● Requirement
Every line between the top of the data below and the line with "2157x1437 pixels.", both ends included, must be retyped exactly.
++++++
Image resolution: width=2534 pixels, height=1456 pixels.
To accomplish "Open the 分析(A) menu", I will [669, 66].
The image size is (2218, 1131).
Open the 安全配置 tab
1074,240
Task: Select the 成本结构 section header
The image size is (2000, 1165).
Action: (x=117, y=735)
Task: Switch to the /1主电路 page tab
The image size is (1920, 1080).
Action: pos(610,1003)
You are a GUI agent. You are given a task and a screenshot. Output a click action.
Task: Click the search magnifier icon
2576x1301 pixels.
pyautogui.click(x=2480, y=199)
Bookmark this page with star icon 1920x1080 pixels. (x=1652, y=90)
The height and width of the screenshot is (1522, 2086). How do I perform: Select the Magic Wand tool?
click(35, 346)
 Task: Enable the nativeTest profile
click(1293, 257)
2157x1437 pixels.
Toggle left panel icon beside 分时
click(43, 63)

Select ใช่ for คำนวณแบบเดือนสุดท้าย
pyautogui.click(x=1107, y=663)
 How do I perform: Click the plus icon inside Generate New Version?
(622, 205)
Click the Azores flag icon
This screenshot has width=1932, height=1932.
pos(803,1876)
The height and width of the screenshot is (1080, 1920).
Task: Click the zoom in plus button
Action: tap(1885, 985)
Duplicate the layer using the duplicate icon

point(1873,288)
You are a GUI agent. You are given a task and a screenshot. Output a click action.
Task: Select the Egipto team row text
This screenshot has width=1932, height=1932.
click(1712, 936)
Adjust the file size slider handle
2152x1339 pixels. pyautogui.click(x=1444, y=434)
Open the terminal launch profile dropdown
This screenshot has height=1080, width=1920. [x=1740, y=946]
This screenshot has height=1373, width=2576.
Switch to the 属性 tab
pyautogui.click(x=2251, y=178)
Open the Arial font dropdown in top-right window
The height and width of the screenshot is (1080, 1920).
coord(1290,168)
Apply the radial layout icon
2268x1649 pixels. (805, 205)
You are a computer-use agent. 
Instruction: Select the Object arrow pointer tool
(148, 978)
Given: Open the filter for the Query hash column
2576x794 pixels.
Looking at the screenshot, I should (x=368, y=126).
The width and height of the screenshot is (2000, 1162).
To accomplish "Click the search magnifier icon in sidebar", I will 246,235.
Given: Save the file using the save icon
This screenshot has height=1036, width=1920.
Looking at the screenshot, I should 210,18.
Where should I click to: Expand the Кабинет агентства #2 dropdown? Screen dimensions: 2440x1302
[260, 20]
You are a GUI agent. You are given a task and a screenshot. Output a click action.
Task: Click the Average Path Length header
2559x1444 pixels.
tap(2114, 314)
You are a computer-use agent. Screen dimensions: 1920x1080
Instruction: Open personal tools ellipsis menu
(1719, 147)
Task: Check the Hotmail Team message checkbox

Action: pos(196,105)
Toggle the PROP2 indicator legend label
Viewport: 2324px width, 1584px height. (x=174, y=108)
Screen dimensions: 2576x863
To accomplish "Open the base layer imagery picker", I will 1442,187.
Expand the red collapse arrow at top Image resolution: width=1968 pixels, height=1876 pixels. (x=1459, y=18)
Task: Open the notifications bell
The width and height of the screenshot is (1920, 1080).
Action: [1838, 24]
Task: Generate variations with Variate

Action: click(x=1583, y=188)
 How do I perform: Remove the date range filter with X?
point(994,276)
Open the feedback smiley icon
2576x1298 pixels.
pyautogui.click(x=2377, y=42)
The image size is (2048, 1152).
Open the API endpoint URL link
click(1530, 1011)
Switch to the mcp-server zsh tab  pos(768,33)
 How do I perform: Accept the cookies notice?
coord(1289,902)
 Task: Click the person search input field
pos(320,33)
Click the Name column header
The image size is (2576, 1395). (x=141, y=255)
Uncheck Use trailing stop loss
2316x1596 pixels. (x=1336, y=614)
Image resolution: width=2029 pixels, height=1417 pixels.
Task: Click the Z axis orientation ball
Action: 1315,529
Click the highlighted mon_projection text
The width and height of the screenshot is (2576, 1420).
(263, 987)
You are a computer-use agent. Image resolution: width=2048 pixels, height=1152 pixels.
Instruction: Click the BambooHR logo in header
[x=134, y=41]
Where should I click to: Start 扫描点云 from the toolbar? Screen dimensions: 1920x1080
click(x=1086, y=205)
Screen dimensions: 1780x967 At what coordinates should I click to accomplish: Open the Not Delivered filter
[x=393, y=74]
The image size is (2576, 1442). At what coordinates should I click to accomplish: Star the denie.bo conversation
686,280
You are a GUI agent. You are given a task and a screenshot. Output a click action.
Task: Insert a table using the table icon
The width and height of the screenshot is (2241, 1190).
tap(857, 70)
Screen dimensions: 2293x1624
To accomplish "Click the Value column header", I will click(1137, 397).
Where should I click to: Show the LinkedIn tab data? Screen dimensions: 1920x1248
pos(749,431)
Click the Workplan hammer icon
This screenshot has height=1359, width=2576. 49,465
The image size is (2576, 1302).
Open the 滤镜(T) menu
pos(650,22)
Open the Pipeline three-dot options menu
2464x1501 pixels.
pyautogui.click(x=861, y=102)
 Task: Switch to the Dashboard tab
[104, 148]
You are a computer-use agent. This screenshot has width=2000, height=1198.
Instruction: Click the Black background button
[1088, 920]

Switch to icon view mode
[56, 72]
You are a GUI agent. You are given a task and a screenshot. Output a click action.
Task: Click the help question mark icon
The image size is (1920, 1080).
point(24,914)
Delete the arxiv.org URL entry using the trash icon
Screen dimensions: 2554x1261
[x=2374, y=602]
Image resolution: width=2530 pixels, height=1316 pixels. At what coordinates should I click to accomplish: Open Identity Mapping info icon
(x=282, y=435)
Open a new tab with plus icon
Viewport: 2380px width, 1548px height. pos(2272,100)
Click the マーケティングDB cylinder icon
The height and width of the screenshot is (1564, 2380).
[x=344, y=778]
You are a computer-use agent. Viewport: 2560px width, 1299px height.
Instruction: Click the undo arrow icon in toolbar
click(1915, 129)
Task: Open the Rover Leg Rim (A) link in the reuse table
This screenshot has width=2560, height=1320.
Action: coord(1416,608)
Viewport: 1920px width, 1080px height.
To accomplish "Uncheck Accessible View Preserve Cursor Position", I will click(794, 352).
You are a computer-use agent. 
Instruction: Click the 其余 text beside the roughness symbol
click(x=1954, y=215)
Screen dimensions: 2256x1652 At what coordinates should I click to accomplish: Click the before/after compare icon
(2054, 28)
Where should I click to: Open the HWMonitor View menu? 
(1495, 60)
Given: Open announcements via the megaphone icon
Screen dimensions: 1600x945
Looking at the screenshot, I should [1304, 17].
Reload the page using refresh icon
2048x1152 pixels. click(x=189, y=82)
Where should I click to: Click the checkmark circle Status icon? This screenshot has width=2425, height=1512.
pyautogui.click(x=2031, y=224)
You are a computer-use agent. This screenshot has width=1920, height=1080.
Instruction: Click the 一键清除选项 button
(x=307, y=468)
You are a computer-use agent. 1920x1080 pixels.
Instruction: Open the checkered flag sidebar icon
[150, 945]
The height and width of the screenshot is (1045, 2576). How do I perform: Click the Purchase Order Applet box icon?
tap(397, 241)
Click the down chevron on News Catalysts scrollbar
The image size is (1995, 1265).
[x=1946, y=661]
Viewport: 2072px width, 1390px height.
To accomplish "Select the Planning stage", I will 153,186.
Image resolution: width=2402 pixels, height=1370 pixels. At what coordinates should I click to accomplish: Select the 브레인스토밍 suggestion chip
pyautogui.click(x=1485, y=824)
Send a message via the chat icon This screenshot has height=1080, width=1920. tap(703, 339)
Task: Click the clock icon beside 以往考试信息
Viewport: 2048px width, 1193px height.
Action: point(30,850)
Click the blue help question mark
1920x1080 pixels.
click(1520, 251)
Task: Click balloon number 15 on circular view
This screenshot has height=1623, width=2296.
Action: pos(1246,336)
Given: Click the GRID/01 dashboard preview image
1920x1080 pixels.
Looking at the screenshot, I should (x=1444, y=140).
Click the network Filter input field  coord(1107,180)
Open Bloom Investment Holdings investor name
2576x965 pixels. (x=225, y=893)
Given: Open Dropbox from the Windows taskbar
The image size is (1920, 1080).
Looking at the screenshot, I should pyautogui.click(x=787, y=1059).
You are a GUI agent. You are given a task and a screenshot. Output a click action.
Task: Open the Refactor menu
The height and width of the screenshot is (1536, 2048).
++++++
● Solution
Image resolution: width=2534 pixels, height=1456 pixels.
To accomplish "Open the 分析(A) menu", I will [669, 66].
The image size is (2218, 1131).
Open the 安全配置 tab
1074,240
Task: Select the 成本结构 section header
The image size is (2000, 1165).
Action: (x=117, y=735)
Task: Switch to the /1主电路 page tab
The image size is (1920, 1080).
Action: pos(610,1003)
You are a GUI agent. You are given a task and a screenshot. Output a click action.
Task: Click the search magnifier icon
2576x1301 pixels.
pyautogui.click(x=2480, y=199)
Bookmark this page with star icon 1920x1080 pixels. (x=1652, y=90)
The height and width of the screenshot is (1522, 2086). How do I perform: Select the Magic Wand tool?
click(35, 346)
 Task: Enable the nativeTest profile
click(1293, 257)
2157x1437 pixels.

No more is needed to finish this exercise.